=== Dataset excerpts ===

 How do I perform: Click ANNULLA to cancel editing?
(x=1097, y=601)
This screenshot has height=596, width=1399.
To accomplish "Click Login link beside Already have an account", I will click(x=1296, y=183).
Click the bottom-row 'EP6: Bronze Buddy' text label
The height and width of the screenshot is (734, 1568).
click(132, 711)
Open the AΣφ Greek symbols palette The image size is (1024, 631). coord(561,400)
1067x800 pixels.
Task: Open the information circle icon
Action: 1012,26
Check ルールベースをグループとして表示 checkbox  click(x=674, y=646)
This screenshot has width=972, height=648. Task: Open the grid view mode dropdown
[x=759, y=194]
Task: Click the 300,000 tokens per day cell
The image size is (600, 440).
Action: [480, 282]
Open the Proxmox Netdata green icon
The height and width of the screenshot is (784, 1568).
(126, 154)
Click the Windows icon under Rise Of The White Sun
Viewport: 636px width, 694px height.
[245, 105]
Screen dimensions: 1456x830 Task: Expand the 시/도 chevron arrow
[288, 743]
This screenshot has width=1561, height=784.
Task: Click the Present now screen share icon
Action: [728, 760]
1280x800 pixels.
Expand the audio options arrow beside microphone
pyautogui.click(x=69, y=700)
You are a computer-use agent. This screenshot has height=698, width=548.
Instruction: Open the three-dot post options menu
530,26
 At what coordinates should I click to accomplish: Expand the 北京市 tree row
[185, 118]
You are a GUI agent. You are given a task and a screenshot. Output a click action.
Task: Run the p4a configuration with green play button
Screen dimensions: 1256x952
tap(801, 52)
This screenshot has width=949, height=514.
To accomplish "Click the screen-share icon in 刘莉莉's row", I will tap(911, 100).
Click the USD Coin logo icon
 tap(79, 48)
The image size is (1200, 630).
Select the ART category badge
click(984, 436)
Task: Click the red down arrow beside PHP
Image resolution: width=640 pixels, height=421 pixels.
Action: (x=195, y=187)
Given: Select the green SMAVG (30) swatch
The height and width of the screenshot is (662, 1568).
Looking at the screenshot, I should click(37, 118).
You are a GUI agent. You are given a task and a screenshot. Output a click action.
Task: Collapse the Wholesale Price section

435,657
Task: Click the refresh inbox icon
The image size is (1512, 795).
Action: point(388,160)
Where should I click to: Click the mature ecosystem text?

===

### Aim of the task
The lines above, from the start of the records through the one containing "Task: Click the red down arrow beside PHP", are to be printed exactly, and nothing else is to be included.

### Output for this exercise
 How do I perform: Click ANNULLA to cancel editing?
(x=1097, y=601)
This screenshot has height=596, width=1399.
To accomplish "Click Login link beside Already have an account", I will click(x=1296, y=183).
Click the bottom-row 'EP6: Bronze Buddy' text label
The height and width of the screenshot is (734, 1568).
click(132, 711)
Open the AΣφ Greek symbols palette The image size is (1024, 631). coord(561,400)
1067x800 pixels.
Task: Open the information circle icon
Action: 1012,26
Check ルールベースをグループとして表示 checkbox  click(x=674, y=646)
This screenshot has width=972, height=648. Task: Open the grid view mode dropdown
[x=759, y=194]
Task: Click the 300,000 tokens per day cell
The image size is (600, 440).
Action: [480, 282]
Open the Proxmox Netdata green icon
The height and width of the screenshot is (784, 1568).
(126, 154)
Click the Windows icon under Rise Of The White Sun
Viewport: 636px width, 694px height.
[245, 105]
Screen dimensions: 1456x830 Task: Expand the 시/도 chevron arrow
[288, 743]
This screenshot has width=1561, height=784.
Task: Click the Present now screen share icon
Action: [728, 760]
1280x800 pixels.
Expand the audio options arrow beside microphone
pyautogui.click(x=69, y=700)
You are a computer-use agent. This screenshot has height=698, width=548.
Instruction: Open the three-dot post options menu
530,26
 At what coordinates should I click to accomplish: Expand the 北京市 tree row
[185, 118]
You are a GUI agent. You are given a task and a screenshot. Output a click action.
Task: Run the p4a configuration with green play button
Screen dimensions: 1256x952
tap(801, 52)
This screenshot has width=949, height=514.
To accomplish "Click the screen-share icon in 刘莉莉's row", I will tap(911, 100).
Click the USD Coin logo icon
 tap(79, 48)
The image size is (1200, 630).
Select the ART category badge
click(984, 436)
Task: Click the red down arrow beside PHP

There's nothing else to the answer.